[Recorded data]
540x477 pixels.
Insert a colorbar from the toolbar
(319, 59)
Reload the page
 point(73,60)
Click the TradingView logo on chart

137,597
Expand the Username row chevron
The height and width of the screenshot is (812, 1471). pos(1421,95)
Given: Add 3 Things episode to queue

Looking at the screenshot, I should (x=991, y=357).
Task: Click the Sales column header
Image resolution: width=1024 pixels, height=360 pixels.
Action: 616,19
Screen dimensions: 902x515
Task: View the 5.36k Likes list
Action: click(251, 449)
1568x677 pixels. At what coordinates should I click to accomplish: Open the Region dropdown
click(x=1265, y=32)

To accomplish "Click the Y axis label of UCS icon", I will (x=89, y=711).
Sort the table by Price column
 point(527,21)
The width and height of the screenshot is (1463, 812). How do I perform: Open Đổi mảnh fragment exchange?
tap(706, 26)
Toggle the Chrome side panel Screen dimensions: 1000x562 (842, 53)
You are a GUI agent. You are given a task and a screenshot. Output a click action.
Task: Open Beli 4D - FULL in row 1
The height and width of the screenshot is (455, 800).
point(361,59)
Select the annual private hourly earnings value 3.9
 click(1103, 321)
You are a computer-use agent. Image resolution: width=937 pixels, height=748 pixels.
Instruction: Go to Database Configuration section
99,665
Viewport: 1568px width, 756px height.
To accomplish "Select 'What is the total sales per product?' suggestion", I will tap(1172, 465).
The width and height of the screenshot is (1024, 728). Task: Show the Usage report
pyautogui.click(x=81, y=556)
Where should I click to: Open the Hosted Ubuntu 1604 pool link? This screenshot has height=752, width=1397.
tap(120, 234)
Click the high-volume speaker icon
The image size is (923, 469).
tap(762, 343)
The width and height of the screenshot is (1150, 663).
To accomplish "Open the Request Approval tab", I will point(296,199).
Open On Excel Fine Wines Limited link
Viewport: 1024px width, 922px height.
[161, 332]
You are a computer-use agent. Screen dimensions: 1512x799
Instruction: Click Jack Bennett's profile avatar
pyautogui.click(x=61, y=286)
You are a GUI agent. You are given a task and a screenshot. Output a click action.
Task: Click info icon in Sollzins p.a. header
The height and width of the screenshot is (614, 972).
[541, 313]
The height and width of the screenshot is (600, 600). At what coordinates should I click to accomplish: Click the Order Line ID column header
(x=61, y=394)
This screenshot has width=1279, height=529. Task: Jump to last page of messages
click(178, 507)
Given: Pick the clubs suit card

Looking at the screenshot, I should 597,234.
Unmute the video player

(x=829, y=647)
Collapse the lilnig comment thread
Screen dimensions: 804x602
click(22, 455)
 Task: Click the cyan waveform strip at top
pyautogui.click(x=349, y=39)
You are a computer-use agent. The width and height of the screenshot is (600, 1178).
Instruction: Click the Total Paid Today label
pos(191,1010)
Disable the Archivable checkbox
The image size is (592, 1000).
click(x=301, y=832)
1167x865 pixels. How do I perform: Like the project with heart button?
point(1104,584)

What is required: All of the data above needs to be transcribed verbatim.

Output below:
540x477 pixels.
Insert a colorbar from the toolbar
(319, 59)
Reload the page
 point(73,60)
Click the TradingView logo on chart

137,597
Expand the Username row chevron
The height and width of the screenshot is (812, 1471). pos(1421,95)
Given: Add 3 Things episode to queue

Looking at the screenshot, I should (x=991, y=357).
Task: Click the Sales column header
Image resolution: width=1024 pixels, height=360 pixels.
Action: 616,19
Screen dimensions: 902x515
Task: View the 5.36k Likes list
Action: click(251, 449)
1568x677 pixels. At what coordinates should I click to accomplish: Open the Region dropdown
click(x=1265, y=32)

To accomplish "Click the Y axis label of UCS icon", I will (x=89, y=711).
Sort the table by Price column
 point(527,21)
The width and height of the screenshot is (1463, 812). How do I perform: Open Đổi mảnh fragment exchange?
tap(706, 26)
Toggle the Chrome side panel Screen dimensions: 1000x562 (842, 53)
You are a GUI agent. You are given a task and a screenshot. Output a click action.
Task: Open Beli 4D - FULL in row 1
The height and width of the screenshot is (455, 800).
point(361,59)
Select the annual private hourly earnings value 3.9
 click(1103, 321)
You are a computer-use agent. Image resolution: width=937 pixels, height=748 pixels.
Instruction: Go to Database Configuration section
99,665
Viewport: 1568px width, 756px height.
To accomplish "Select 'What is the total sales per product?' suggestion", I will tap(1172, 465).
The width and height of the screenshot is (1024, 728). Task: Show the Usage report
pyautogui.click(x=81, y=556)
Where should I click to: Open the Hosted Ubuntu 1604 pool link? This screenshot has height=752, width=1397.
tap(120, 234)
Click the high-volume speaker icon
The image size is (923, 469).
tap(762, 343)
The width and height of the screenshot is (1150, 663).
To accomplish "Open the Request Approval tab", I will point(296,199).
Open On Excel Fine Wines Limited link
Viewport: 1024px width, 922px height.
[161, 332]
You are a computer-use agent. Screen dimensions: 1512x799
Instruction: Click Jack Bennett's profile avatar
pyautogui.click(x=61, y=286)
You are a GUI agent. You are given a task and a screenshot. Output a click action.
Task: Click info icon in Sollzins p.a. header
The height and width of the screenshot is (614, 972).
[541, 313]
The height and width of the screenshot is (600, 600). At what coordinates should I click to accomplish: Click the Order Line ID column header
(x=61, y=394)
This screenshot has width=1279, height=529. Task: Jump to last page of messages
click(178, 507)
Given: Pick the clubs suit card

Looking at the screenshot, I should 597,234.
Unmute the video player

(x=829, y=647)
Collapse the lilnig comment thread
Screen dimensions: 804x602
click(22, 455)
 Task: Click the cyan waveform strip at top
pyautogui.click(x=349, y=39)
You are a computer-use agent. The width and height of the screenshot is (600, 1178).
Instruction: Click the Total Paid Today label
pos(191,1010)
Disable the Archivable checkbox
The image size is (592, 1000).
click(x=301, y=832)
1167x865 pixels. How do I perform: Like the project with heart button?
point(1104,584)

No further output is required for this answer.